For the sake of our own intellectual integrity, we ought to resist allowing our own thinking to be corrupted in such ways. The state – and its Ministry of Information (i.e., the media) — endeavor to get us to rationalize such self-serving, contradictory distinctions. Thus, if the Israeli government uses tanks to destroy Palestinian buildings, it is engaged in "police action," but if the Palestinians use bombs to attack Jewish targets, they are engaged in "terrorism." Likewise, when American planes bomb cities it is called "peacekeeping," but when the "enemy" retaliates, it is called "terrorism." Our killing of innocent civilians is referred to as "collateral damage," while their killings are labeled "atrocities."

On September 12th, while discussing these contradictory definitions of reality with others, one man tried to generate a meaningful distinction by saying: "but when we do these things, we at least have the courtesy of dropping bombs from airplanes." Bombing others is an act of courtesy? How, then, does one define rudeness?

In discussing matters of this sort, I am often accused of "playing mind games" by those who find such charge a convenient way of avoiding the highly energized effort one must always undertake in living a self-responsible life of integrity. But who is toying with your mind: those who engage in deceitful practices in order to manipulate your thinking, or those who expose such behavior? Other than energizing our own minds, how else are we to put an end to our participation in the deadly games that result from our acceptance of the playground logic "my side u2018good,' your side u2018bad'?"

If it is our desire to end terrorism, we must do so generically, not in the partial and fraudulent manner contemplated by President Bush. We must confront the truth that most of us fear to acknowledge, namely, that every state system, in wartime, is playing the identical game; that there are no "good guys" and "bad guys" in any war, however much we enjoy deluding ourselves to the contrary. There are no "noble" or "just" wars when the lives of millions of innocent men, women, and children are consumed in the slaughter.

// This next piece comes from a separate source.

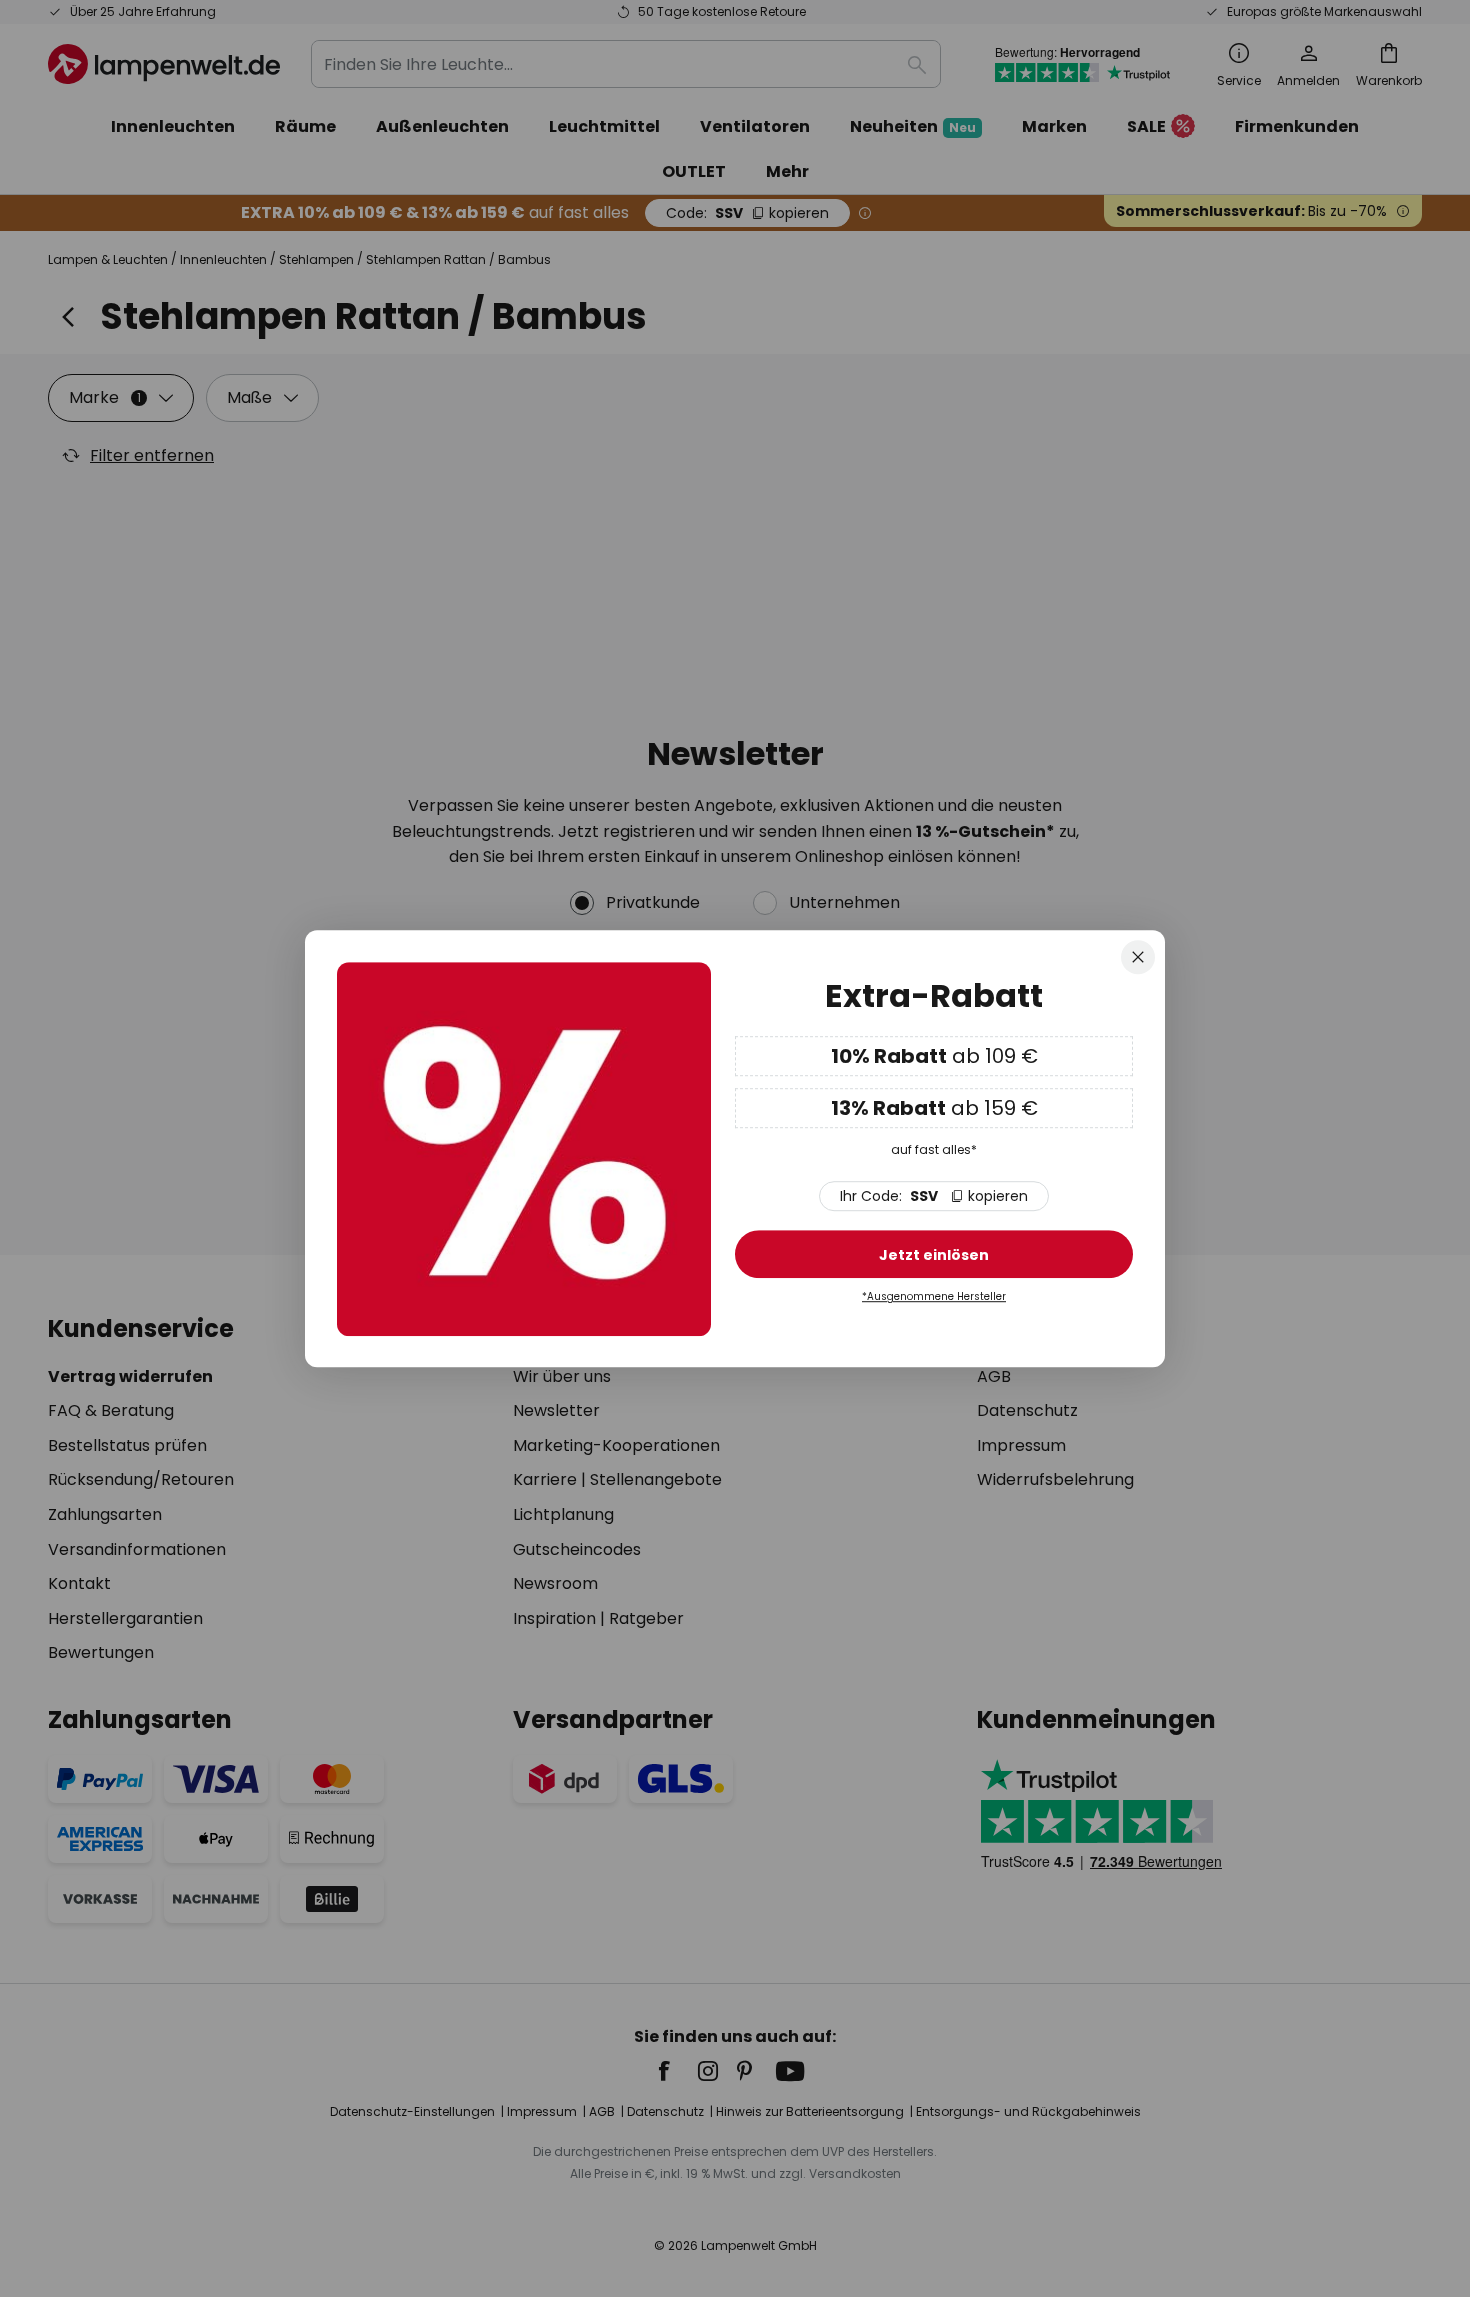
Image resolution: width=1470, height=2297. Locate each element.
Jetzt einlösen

I have long been in favor of ending terrorism in the world, long before it became fashionable to war against only certain factions of it. But let us be more inclusive as to its sources. Let us put an end to terrorism, not with the use of bombs, tanks, nuclear weapons, and secret military trials, but by withdrawing our support from that which makes terrorism not only possible, but necessary: political systems. Let us expand the front lines to include not simply the terrorist practices disapproved of by states, but the far more destructive, deadly, and dehumanizing practices of statism itself.